Testing graph isomorphism with powers of the adjacency matrix

Question

Suppose $A$ and $B$ are two square, symmetric, binary matrices with null diagonal representing the adjacency matrices of undirected graphs. If the multisets of the column-sums of $A$ and $B$ differ, then they are definitely not isomorphic. If the column-sum multisets are the same, then $A$ and $B$ might be isomorphic. Now I am wondering how the effectiveness of this test is improved by running it on $A^s$ and $B^s$ with a large integer $s$. Are there any two non-isomorphic graphs that "look" the same in this sense for all $s$ or even for an infinite number of values of $s$?

Answer 1

Slightly more generally than Dan's example, if a graph is $r$-regular, the column-sum multiset of $A^s$ is $(r^s,\ldots,r^s)$. So any two nonisomorphic $r$-regular graphs on $n$ vertices provide an example.

Answer 2

If $A = C_3 \cup C_3$ and $B = C_6$, then it seems like the column-sum multiset is always $\{2^s,2^s,2^s,2^s,2^s,2^s\}$. I'm still interested in references and broader explanations.

Answer 3

Testing graph isomorphism by multiset of column sums of adjacency with any power is the same as what first order Weisfeiler-Lehman (1-WL test known as vertex coloring) test does. So that approach is definitely not powerful than 1-WL test and you cannot distinguish not just isospectral graphs but also the graphs whose just maximum eigenvalues are the same.

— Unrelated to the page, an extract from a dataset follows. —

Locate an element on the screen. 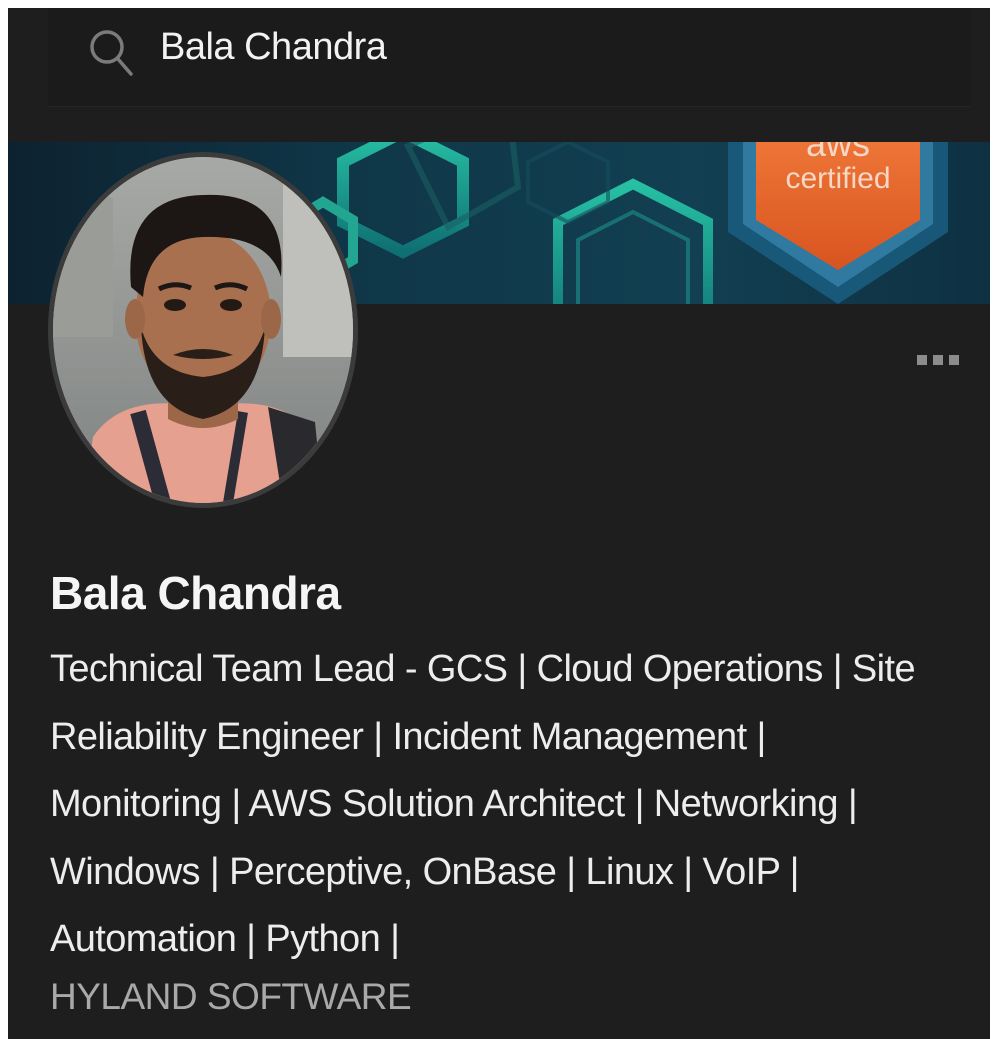 Image resolution: width=998 pixels, height=1039 pixels. avatar is located at coordinates (203, 330).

1-WL test starts checking column-sum (actually not necessarily sum but any injective function) of Adjacency matrix. Let's think all vertices are the same, If $a_0=b_0={\bf1}$ is a vector of enough 1s, 1-WL test checks if multiset of $Aa_0$ and $Bb_0$ are equal or not. To do that generally, we can use the sort function, so we can check if $sort(Aa_0)=sort(Bb_0)$. If they are the same, then 1-WL relabel the result after concatenating of the current color of the vertex and the previous step ($a_1=[a_0,~Aa_0]$ and $b_1=[b_0,~Bb_0]$), relabel $a_1$ and $b_1$ and repeat the process. Relabbellin process can be seen as assigning a unique identifier for each unique row of the concatenated colors of both graphs ($[a_1;b_1]$).

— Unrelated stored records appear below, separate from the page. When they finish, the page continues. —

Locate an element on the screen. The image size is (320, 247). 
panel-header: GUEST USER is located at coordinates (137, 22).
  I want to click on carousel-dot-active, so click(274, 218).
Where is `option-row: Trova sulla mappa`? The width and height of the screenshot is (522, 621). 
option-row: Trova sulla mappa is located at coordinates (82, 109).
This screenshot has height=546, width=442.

In the second turn, it checks if $sort(Aa_1)=sort(Bb_1)$. If they are the same, again relabelling and again checking. If they are not equal in any step it concludes that the graphs are not isomorphic at all, or if the relabelling process cannot change the color of vertices ($a_{t+1}=a_{t}$) then the algorithm stops and supposed they are isomorphic (still they might not be isomorphic). So, what you describe is a simplified version of 1-WL test which performs $S$ number of iteration. Because if we enroll the update and change the relabelling process by just assign new color of vertex (neglect the old color of vertex by $a_1=Aa_0$), after $S$ iteration, it checks $sort(A^S{\bf1})=sort(B^S{\bf1})$ which is exactly what you asked!

This algorithm definitely not powerful and be able to just find very very easy cases. Check higher-order Weisfeiler-Lehman test procedures.